Responsabilidad del propietario,
Tras una década y media dedicada en pleno a la educación, adiestramiento y terapia del comportamiento canino puedo decir que son pocos los propietarios que son conscientes de sus responsabilidades con respecto al perro.
Como digo son casi todos los propietarios que, cuando me exponen sus problemas con su perro me dicen: “le llamo y no viene” “no me hace caso” “todavía no hace pis en la calle” “hace lo que quiere”…
Es aquí cuando aplico el principio que aprendemos en psicología (humana) “hablamos tal cual pensamos” aplico este procedimiento para captar cual es la postura que el propietario adopta con respecto a su perro, la cual en la mayoría de las ocasiones es equivocada.
Si analizamos las oraciones anteriores vemos que el sujeto de dichas oraciones (en este caso elíptico) es decir, quien realiza la acción y por tanto el responsable de las mismas es “el perro”, de este modo, pasando dicha responsabilidad al perro, el propietario queda tranquilo consigo mismo eludiendo su responsabilidad.
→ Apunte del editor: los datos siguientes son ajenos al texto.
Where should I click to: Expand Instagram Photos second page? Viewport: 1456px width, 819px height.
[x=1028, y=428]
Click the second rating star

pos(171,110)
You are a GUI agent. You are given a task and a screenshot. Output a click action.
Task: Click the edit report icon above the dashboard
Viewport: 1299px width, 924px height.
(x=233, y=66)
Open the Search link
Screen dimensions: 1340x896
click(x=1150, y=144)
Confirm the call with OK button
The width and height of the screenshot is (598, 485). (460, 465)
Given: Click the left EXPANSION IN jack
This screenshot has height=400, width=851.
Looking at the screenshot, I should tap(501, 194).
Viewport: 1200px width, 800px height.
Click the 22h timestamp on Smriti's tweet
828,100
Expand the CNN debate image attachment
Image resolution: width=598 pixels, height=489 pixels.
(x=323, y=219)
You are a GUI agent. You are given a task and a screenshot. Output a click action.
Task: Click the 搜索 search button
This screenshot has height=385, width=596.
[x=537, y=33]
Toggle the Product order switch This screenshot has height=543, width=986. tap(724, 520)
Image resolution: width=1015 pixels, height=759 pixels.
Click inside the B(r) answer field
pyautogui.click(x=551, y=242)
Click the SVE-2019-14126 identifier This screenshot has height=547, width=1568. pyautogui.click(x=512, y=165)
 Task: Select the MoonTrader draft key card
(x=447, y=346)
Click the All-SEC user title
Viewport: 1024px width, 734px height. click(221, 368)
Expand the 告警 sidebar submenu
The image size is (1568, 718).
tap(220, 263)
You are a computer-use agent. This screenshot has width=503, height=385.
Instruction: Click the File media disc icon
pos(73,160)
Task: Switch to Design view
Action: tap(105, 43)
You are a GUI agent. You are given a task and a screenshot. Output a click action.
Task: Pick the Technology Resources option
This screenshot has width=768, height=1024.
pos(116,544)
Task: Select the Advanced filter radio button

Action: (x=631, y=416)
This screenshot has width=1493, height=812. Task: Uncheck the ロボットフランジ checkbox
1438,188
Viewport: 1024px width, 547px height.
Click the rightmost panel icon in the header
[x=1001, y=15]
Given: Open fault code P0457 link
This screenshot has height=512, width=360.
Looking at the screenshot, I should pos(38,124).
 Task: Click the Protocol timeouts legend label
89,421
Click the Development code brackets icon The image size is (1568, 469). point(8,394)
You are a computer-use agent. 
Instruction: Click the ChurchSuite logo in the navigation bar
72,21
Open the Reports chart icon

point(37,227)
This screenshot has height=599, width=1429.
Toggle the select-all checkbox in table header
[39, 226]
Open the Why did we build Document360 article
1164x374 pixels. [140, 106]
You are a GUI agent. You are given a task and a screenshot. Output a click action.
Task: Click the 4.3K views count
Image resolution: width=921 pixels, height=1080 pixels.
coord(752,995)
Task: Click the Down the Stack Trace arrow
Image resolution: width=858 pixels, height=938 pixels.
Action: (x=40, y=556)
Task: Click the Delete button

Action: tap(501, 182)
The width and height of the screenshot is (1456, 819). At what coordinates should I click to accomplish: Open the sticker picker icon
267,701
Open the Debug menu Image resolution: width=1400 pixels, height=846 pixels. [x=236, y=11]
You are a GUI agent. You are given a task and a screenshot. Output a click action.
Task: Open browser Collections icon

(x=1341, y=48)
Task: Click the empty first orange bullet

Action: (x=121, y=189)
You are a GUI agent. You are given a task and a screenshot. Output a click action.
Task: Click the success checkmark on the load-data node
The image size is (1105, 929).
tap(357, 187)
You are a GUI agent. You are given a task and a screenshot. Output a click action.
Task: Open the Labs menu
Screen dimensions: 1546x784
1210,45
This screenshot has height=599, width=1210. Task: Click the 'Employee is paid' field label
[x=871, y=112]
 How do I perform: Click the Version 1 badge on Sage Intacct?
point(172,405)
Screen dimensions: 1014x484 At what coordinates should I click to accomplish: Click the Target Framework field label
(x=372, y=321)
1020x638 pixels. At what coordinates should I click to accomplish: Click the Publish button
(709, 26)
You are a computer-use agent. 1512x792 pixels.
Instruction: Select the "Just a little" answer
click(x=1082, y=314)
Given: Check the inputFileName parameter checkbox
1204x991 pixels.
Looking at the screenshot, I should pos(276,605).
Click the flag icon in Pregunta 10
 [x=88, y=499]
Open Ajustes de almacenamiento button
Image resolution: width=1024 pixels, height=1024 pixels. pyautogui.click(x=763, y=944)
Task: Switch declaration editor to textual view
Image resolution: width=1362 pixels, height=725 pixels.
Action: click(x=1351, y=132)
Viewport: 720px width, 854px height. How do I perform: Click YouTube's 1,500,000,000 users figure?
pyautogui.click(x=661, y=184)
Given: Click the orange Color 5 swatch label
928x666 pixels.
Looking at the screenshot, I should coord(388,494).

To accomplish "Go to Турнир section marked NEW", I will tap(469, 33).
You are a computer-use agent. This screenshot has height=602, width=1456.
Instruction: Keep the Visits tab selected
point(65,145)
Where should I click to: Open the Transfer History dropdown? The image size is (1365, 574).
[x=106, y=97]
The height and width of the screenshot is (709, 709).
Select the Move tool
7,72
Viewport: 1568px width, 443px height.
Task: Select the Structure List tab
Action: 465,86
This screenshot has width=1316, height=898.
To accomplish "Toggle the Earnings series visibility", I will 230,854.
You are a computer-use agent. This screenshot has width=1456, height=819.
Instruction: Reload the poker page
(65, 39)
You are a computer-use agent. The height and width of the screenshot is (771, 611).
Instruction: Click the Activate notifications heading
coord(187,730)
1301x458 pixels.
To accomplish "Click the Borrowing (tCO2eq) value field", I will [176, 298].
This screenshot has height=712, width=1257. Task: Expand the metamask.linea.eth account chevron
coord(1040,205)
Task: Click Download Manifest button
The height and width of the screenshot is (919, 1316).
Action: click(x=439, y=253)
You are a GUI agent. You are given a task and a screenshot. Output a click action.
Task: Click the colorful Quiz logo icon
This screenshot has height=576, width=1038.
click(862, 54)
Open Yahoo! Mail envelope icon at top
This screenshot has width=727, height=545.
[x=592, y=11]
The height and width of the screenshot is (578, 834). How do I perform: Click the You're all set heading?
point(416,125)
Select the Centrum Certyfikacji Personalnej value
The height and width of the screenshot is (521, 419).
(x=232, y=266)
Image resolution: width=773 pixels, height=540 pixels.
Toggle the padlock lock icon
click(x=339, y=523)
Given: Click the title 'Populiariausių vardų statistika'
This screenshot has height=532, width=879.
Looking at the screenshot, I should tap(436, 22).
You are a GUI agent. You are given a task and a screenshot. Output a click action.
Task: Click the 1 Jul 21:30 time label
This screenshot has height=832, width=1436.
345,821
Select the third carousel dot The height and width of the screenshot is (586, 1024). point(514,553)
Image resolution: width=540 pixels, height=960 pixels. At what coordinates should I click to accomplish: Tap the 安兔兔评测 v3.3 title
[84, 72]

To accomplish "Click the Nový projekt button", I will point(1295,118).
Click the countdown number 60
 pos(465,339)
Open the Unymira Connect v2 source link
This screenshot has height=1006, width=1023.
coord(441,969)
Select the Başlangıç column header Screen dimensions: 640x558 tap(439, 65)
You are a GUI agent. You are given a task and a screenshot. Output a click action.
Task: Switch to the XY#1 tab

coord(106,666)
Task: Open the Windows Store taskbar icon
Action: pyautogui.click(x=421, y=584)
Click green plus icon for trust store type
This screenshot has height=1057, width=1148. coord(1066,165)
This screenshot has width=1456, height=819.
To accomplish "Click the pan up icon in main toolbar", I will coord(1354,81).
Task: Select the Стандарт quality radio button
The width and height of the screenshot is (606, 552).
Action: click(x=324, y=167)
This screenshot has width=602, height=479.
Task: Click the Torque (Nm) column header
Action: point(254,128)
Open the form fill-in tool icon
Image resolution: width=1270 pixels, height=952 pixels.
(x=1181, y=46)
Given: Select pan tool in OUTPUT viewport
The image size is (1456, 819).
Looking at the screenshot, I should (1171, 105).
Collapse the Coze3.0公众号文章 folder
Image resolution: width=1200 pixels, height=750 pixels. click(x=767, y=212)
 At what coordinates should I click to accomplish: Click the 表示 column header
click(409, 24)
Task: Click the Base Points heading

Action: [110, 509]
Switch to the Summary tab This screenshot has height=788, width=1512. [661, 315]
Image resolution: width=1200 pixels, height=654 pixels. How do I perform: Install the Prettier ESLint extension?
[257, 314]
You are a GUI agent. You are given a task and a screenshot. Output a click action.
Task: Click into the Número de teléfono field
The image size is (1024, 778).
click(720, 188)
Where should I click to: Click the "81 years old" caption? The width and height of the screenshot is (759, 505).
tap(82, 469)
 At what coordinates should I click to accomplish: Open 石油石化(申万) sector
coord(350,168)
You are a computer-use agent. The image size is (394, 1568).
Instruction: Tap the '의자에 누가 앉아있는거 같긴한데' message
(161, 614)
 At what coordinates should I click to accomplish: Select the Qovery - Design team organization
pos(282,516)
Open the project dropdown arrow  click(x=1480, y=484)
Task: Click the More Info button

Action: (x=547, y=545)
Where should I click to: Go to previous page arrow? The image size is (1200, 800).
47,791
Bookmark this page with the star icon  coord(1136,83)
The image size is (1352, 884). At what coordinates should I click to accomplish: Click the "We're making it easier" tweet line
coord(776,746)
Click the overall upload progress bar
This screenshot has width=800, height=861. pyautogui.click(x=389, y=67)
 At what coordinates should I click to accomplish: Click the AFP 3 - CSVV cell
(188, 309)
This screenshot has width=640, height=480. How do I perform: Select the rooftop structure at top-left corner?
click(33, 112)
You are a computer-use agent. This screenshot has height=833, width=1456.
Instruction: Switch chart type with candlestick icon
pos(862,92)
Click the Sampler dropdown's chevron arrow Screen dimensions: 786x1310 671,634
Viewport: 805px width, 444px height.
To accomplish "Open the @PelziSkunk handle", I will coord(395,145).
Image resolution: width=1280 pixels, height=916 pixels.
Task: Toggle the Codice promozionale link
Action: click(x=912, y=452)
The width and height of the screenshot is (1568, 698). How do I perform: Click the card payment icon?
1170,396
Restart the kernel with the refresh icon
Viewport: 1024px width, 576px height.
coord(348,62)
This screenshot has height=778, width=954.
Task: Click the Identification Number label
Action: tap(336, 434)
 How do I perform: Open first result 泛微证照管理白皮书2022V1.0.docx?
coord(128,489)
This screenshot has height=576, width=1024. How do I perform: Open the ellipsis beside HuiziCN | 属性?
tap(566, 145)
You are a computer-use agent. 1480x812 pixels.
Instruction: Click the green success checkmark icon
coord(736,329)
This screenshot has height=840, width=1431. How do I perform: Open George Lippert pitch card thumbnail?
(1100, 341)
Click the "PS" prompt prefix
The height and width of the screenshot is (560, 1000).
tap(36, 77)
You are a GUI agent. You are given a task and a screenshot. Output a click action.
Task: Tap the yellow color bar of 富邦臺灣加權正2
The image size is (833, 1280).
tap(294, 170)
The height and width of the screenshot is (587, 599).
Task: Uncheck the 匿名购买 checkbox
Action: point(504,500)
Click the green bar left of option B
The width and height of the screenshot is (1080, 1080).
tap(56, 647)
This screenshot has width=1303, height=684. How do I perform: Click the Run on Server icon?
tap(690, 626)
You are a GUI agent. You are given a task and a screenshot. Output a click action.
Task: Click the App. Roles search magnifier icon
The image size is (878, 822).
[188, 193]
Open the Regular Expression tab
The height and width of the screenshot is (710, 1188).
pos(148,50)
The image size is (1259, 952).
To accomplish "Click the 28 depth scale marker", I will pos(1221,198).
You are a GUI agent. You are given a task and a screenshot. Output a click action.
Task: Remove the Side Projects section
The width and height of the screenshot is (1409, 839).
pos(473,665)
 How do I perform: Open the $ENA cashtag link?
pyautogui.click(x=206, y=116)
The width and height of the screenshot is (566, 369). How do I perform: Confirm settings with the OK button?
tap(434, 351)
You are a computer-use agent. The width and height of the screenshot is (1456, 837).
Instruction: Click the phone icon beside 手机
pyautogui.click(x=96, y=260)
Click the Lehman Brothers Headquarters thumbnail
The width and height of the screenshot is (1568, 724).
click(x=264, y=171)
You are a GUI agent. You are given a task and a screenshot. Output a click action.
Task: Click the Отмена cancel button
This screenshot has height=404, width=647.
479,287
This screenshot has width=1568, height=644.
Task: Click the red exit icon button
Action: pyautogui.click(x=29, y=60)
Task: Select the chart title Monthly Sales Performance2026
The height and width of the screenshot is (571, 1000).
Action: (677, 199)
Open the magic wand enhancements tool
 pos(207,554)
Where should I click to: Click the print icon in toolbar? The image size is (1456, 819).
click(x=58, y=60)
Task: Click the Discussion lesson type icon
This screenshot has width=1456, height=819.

Mi primer paso en estos casos es concienciar al propietario de “su responsabilidad”, pues el planteamiento correcto dista mucho del reflejado, las oraciones correctas serían:
“no consigo que venga cuando le llamo”,”no se que hacer para que me haga caso”, “no he conseguido que haga el pis en la calle” “hace todo lo que le permito”… aquí se puede observar el cambio del sujeto, pues en estas ocasiones tanto el sujeto como el responsable de las mismas es el propietario.
De este modo el hecho es el mismo, pero el primer planteamiento genera un comportamiento de conformidad del propietario consigo mismo y su comportamiento y de disconformidad con el perro y sus actos, por el contrario, en el segundo caso el propietario se conciencia de su responsabilidad.
De este modo el propietario:
-No elude su esfuerzo sino que lo multiplica.
-No tiraniza su relación con el perro, tachándole de torpe, de falta de voluntad, de mala fe… sino que acepta la falta de conocimientos, de esfuerzo y de tiempo que no aplica a su pupilo.
- Acepta su papel de tutor y maestro del perro
Solamente el propietario que acepte que todo lo que su perro haga (bueno o malo) es responsabilidad suya será capaz de obtener el éxito sin deteriorar la relación con su perro.